Metro Weekly

Endurance Test

Patience at Woolly Mammoth Theatre

We call them “suits. ” You know, the businessmen with the cellular telephones attached permanently to their inner ear, briefcase in hand, rattling off policy statistics or some other economic office jargon to a lively assistant in a high-rise somewhere downtown. Oh yes, the man who has it all: a doting wife, two kids, a lovely home, weekends at the beach, perhaps a luxury car and even the family dog to come home to. What happens when all of his hard-earned commodities are suddenly seized from him, piece by piece? In Patience, Woolly Mammoth’s season closer, Canadian playwright Jason Sherman asks the tough questions, and acknowledges that “there are no easy answers. ”

It’s a timeless story: good man has everything, loses everything, wonders why. The Bible had Job; we get the unlikely executive hero, Reuben (Mitchell Hébert). While carelessly living out his American Dream, Reuben embarks on an odyssey of eerie cosmic business that commences with a visit from an estranged friend and refuses to end until he unearths his own personal redemption. Instead of Job’s legendary repentance to turn to dust and ashes, Reuben responds with more questions, more pride, less humility, and less interest in human nature.

Sherman, best known for his dark humor and biting, savvy dialogue, has spun a tangled web of reality and imagined memories — Reuben and company are constantly tossed between the present and past where the conversations and questioning banter borders on the absurd. The playwright never allows us to forget that everything we observe can be perceived differently.

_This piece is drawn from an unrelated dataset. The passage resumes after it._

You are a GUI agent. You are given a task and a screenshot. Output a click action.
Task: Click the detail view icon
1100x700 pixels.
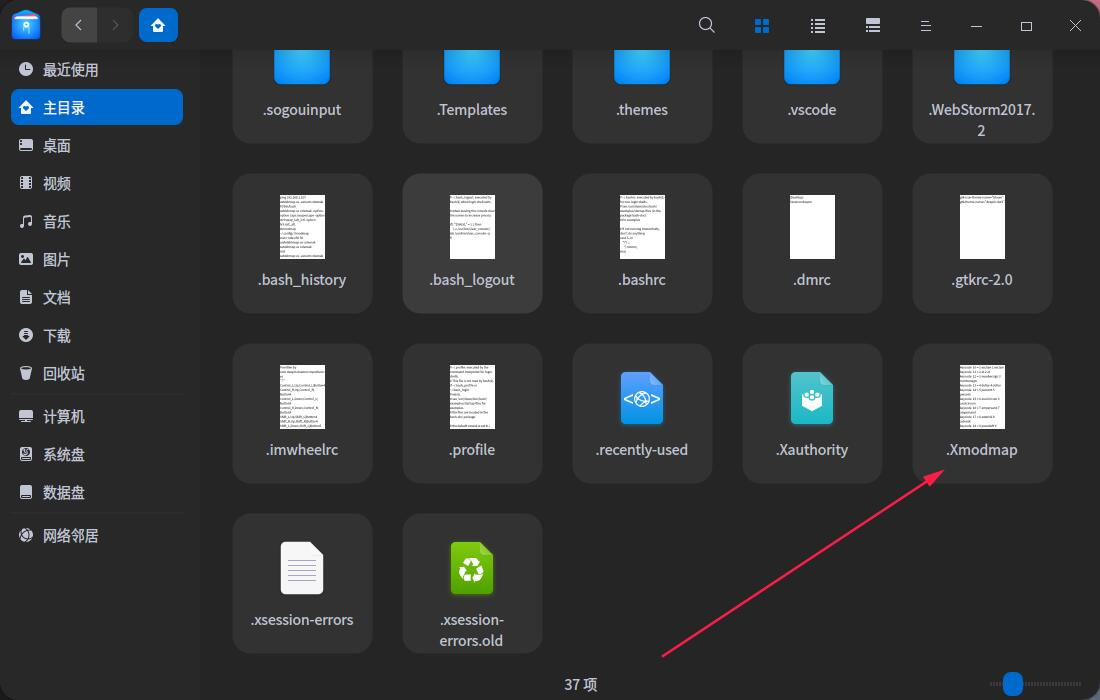872,25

Reuben’s self-imposed quest is to find the one solitary moment that has caused everything in his life to turn from ideal to ruin, but his sordid journey through past and present takes a mountain of patience to endure. And once the puzzle pieces click together — sporadically, if at all — it’s too late to forgive the minutes of heavy discourse and intermittent quips. By the time Rueben “gets it, ” the points made throughout the evening have been so diluted, we are left feeling waterlogged.

Howard Shalwitz has directed Patience with an intricate understanding of the eternal human dilemmas addressed. (Shalwitz seems smitten with tales of cosmos and destiny, as this season began with Craig Wright’s Recent Tragic Events, another eccentric trip down the existential path of lost time, predetermination, and free will.) The evening includes prime acting from Hébert, Marty Lodge, Michael Willis and Naomi Jacobson, with fine ensemble work from Timmy Ray James and Kosha Engler.

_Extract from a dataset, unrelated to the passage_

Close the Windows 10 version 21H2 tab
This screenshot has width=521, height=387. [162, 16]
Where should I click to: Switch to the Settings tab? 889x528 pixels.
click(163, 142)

While Hébert’s Reuben is so miraculously ambivalent that it becomes increasingly difficult to like him (when a Rabbi offers Reuben a cigarette and warns, “They’re stale, ” Reuben deadpans, “So is my life “), and Lodge brings humor and pathos to a blissfully ignorant physics professor, it is Michael Willis in multiple roles (as the Rabbi, a neurotic recently-unemployed chain-smoker and a stout business tycoon) who stands out with refreshing, quirky character work.

Patience
Directed by Howard Shalwitz
Featuring Mitchell Hébert, Naomi Jacobson, and Michael Willis
At Woolly Mammoth KenCen Film Theatre
Through 7/20
Tickets: $21-$38
Call 202-467-4600

Elena Zlotescu’s post-modern, multi-functional set allows the play’s incessant scene changes to come off as fairly seamless as time and space shift constantly. Sound designer Mark K. Anduss offers perfect sound complements, including some rather eclectic musical pieces.

Running over two hours in length, Patience gives a misshapen bend to a classic tale. After all of Reuben’s searching and mourning, lamenting and wondering, we are left to ponder why his wake-up call isn’t loud enough to wake up the audience. When its brief moment of deliverance finally arrives, one has to wonder who was patient enough to stay awake to hear it.